“Tomorrow’s Overture is Always Best”: The Music of Kay Swift

“Keep on Keeping On” (1952-1993)

“Reaching for the Brass Ring”
Music and lyrics by Kay Swift
Holograph vocal score (photostat) with pencil annotations
1952

With the birth of her first grandchild in 1949, Swift began composing a song cycle that she would continue to develop through the birth of her youngest grandchild in 1955. Each song celebrated a defining trait, favorite activity, or memory of one of her grandchildren. The Philadelphia Orchestra, with Louise Carlyle as soloist, premiered nine of the cycle’s eleven songs in 1953. “I wanted to make something for my grand-children with my own hands,” Swift later reflected, “… and I can neither sew, knit, nor paint anything whatsoever.” Swift claimed that she wrote much of her best work when she was on a strict external deadline. Reaching for the Brass Ring is testimony to Swift’s inner drive and deeply personal relationship to her work.

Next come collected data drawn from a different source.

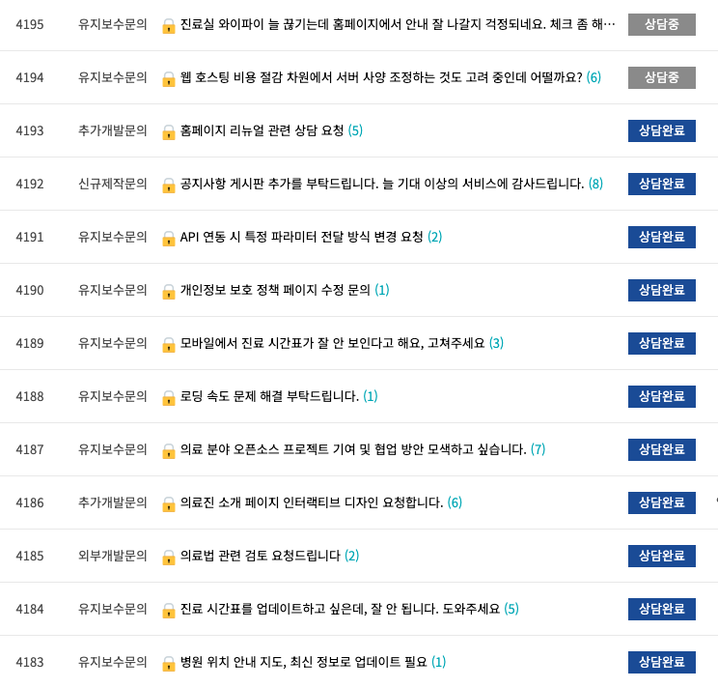The image size is (718, 688).
Task: Click the lock icon on post 4190
Action: tap(169, 292)
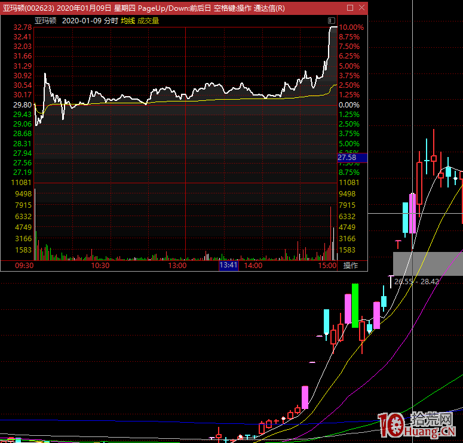Viewport: 463px width, 443px height.
Task: Close the 亚玛顿 intraday popup window
Action: tap(361, 8)
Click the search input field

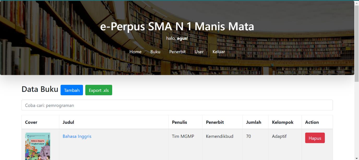coord(177,105)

Letter from Kay Swift to Dorothy Heyward
August 2, 1959

In 1959, at a time when Swift was constantly searching for professional opportunities, Dorothy Heyward approached Swift with the idea of adapting Mamba's Daughters, a play written by Dorothy Heyward and her husband DuBose Heyward, into an opera. DuBose Heyward’s novel Porgy had been the inspiration for Gershwin’s Porgy and Bess. Swift’s reply to Dorothy Heyward is a lens into the ways her intimate connection with George Gershwin both limited and enhanced her own professional career. Swift was acquainted with Dorothy Heyward, and thus offered the opportunity to collaborate on Mamba’s Daughters, only because of George Gershwin. Yet Swift’s agent urged her not to accept Heyward’s proposal, out of concern that: “my association with the music of George Gershwin…would cause critics to say that my own music was in some way, an echo of his.” Swift’s letter to Dorothy Heyward accompanies a broader trend of scholars and journalists painting Swift first and foremost as an intimate of George Gershwin’s, and only secondly, as a composer in her own right.

Kay Swift
Lyrics to “In Between Age” from One Little Girl
1960

Throughout the 1960s into the 1970s, civic and industrial show commissions became one of Swift’s steadiest sources of income. Cities, corporations, and organizations commissioned shows for various exhibitions, conventions, and celebrations. As she did at Radio City, Swift appreciated the dependability and quick turn-around that came with these assignments.
Swift’s first industrial show commission was for the 50th anniversary of the youth development organization, the Camp Fire Girls, in 1960. Swift wrote music and lyrics for a show titled One Little Girl, which told the story of, as the Camp Fire Girls put it: “’one little girl’ growing up among the complex problems and special joys of our Jet Stream age.” Swift tried to promote one of her songs from the musical, “In-Between Age,” beyond the show’s single performance, going on talk shows, doing newspaper interviews, and publishing the sheet music on her own—but she had difficulty finding a broader audience. Though Swift was constantly composing and making a living from her music throughout her later career, she had few opportunities to write for audiences and venues through which her music might be popularized or remembered.

Kay Swift
“Keep on Keeping On”
Holograph piano score
1985

On October 8, 1986, Swift, age 89, performed two new pieces for solo piano at a concert in New York’s Merkin Hall celebrating her life work. The first, “For Betsy,” she dedicated to her granddaughter Betsy, who died tragically in May 1979. The second, “Keep on Keeping On,” she dedicated to “Z-1,” a nickname for her dear friend William Zeffiro, who was an enormous support to Swift during the last decade of her life. Swift had a penchant for abbreviations—the left hand corner of this manuscript reads “4-Z-1.”
“Keep on Keeping On” was Swift’s last complete composition. The title could not have been a more fitting tribute to the perseverance, optimism, and drive that characterized her life and career. “Tomorrow’s overture is always best,” Swift reflected in 1975, “no codas for me—I’m a no-stalgia gal.” Kay Swift was ever looking forward, ever “Keeping On.”